Prompt: State how many lines of the records include the word "Given"; the reply is that number alone.

Data section:
===============
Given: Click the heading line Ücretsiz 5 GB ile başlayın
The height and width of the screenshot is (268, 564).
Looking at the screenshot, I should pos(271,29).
===============
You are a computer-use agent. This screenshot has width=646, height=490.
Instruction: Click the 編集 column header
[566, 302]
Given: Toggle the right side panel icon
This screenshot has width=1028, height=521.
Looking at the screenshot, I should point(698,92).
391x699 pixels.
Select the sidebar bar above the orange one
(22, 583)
===============
Solved exercise: 2